### EXTRACT TO READ

— Start —

Monday, May 24, 2010

I can't remember the last time I went to a pub and didn't drink

...mainly because it's never happened before. I'll start this post by saying I'm incredibly proud to have done something that was previously so unthinkable and still really enjoy myself. It's a testament to how wonderful my friends are that I had such a brilliant time without the social lubrication I usually depend on.

Anyone who's known me for more than five minutes knows I like a drink. A night out at a pub where the beer and conversation are flowing, I tend to get pretty pissed. My ability to pace myself has regularly deserted me and I dread to think how many units I'd get through in a standard binge. For the past year or so my social life has been much quieter which has been both a blessing and a curse - the former being that I haven't been getting trashed as much, the latter because now I'm getting back into socialising I realise how much I missed it.

— End —

### DATA PROVIDED
— Start —

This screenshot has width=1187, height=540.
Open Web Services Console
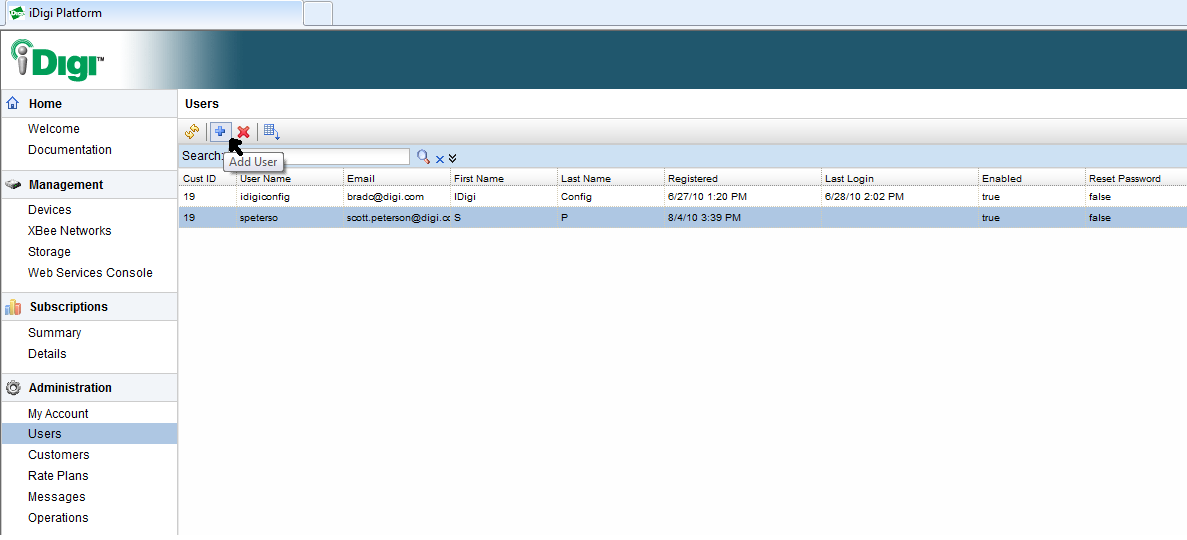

— End —

### WHAT YOU NEED TO DO
1. Rewrite the blog post between "I can't remember" and "usually depend on.", inclusive, changing "friends" to "mates".
2. According to the blog post, what made it possible for the writer to have a brilliant time without drinking?
3. Decide whether each statement agrees with the blog post, and support each yes or no with the deciding words quoted from the text: (a) The writer has gone to a pub without drinking several times before. (b) The writer's social life has been much quieter for about the past year. (c) The writer is good at pacing drinks on a night out.

### COMPLETE ANSWERS
1.
I can't remember the last time I went to a pub and didn't drink

...mainly because it's never happened before. I'll start this post by saying I'm incredibly proud to have done something that was previously so unthinkable and still really enjoy myself. It's a testament to how wonderful my mates are that I had such a brilliant time without the social lubrication I usually depend on.

2. How wonderful the writer's friends are.

3.
(a) No: "mainly because it's never happened before."
(b) Yes: "For the past year or so my social life has been much quieter"
(c) No: "My ability to pace myself has regularly deserted me"